ROYAL Liver’s membership will in the next 48 hours vote on a board proposal to consign the mutual to the history books by merging with rival Royal London.
For more than 160 years, the life assurer has played a major role in the economic history of the city from which it took its name. Its head office, the Royal Liver Building, has become an icon, as have the mythical birds atop it.
The votes are to be cast at the Royal Liver’s marathon four-day (161st and probably last) annual general meeting, taking place this year at St George’s Hall. Yesterday, 200 delegates representing 900,000 members spent all day discussing the annual report and accounts.
I once attended Shell’s AGM. Despite the fact the oil company is much bigger, its AGM took just two hours from start to finish, including the bit when the police arrested the anarchists. Today, Royal Liver’s delegates will debate voting procedures, then tomorrow they will actually vote. Goodness knows what they plan to do with Friday.
It all begs the question who has got the time to spend four days at an AGM? It gives the impression of an organisation hidebound in tradition and arcane, archaic governance processes; in other words, an institution unlikely to modernise and face up to today’s ruthlessly competitive and fast-moving world of financial services.

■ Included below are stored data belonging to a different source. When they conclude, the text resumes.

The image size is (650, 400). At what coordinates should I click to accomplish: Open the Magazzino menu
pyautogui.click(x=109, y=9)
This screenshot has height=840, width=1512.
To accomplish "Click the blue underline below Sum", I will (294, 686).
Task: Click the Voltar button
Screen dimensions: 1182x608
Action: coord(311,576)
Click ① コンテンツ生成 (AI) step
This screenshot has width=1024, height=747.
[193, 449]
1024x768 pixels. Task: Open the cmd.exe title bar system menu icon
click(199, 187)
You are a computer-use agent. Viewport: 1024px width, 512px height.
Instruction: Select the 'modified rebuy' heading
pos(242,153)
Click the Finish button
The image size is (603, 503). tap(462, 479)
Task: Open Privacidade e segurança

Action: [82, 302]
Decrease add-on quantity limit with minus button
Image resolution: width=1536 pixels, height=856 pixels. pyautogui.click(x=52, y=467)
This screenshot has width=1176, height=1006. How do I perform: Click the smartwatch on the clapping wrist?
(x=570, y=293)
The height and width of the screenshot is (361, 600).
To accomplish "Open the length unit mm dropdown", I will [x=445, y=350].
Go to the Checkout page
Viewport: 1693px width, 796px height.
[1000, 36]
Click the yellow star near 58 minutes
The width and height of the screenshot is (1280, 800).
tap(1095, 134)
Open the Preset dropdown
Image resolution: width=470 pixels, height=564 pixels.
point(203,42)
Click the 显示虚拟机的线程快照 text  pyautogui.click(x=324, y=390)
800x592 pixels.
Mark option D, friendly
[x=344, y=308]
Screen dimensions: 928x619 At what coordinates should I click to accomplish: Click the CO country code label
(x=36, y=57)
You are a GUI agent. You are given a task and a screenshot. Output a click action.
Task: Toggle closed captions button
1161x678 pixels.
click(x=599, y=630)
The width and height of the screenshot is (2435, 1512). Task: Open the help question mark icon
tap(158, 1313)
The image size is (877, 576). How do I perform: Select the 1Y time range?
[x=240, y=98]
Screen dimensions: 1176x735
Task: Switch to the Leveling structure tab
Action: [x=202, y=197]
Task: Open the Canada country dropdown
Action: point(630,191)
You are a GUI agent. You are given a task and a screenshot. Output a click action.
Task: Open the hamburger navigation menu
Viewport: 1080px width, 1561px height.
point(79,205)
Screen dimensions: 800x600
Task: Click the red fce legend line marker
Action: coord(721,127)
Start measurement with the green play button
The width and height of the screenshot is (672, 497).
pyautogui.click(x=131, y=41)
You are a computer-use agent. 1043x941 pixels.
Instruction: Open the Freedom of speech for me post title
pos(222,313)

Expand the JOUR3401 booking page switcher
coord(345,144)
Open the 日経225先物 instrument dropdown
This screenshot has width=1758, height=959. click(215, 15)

Over the past 10 years, Royal Liver’s performance has been one of marginal profitability. On the other hand, while Royal Liver hasn’t been very profitable, it hasn’t been a financial disaster either – you couldn’t lump it in the same category as Equitable Life. It could, in all probability, limp on for many years yet, but management have decided it’s time to throw in the towel.
Three factors have come together to work against it. A failure to compete in the market place has been matched by volatile investment markets and ever tighter regulations governing the solvency of financial service providers. The goal posts have been moved.
These days, an increasingly financially sophisticated consumer market place is more interested in which savings and investment products give the best returns, rather than the principle of mutuality. The mutual principle served a wonderful purpose in past times, but we are no longer so anxious about saving to ensure a dignified funeral as poor Victorian Liverpudlians once were.
The board has a duty to conduct the business of the society along prudent lines. Weak investment returns and a decision to close the life book to new members effectively pulls the rug from under the business model. A lack of new members means lower revenues, which in turn makes the maintenance of a significant overhead at head office unsustainable. As a consequence, there is only one rational outcome to tomorrow’s vote, Royal Liver must cease to exist.
THE Metquarter stole a march on Liverpool One, opening two years before the £1bn development.
The phrase credit crunch hadn’t been coined and the Whitechapel shopping centre filled up with tenants. Now, retailers like Flannels, Hobbs, Coast and Whistles have quit the Metquarter in favour of the much bigger Liverpool One, which has proper anchor tenants drawing in the crowds.
As a result, the Metquarter is now 25% unlet. Yet, just 200 yards away, Forever 21 is taking space at the junction of Church Street and Whitechapel. It’s a short distance, but it will make a big difference to footfall.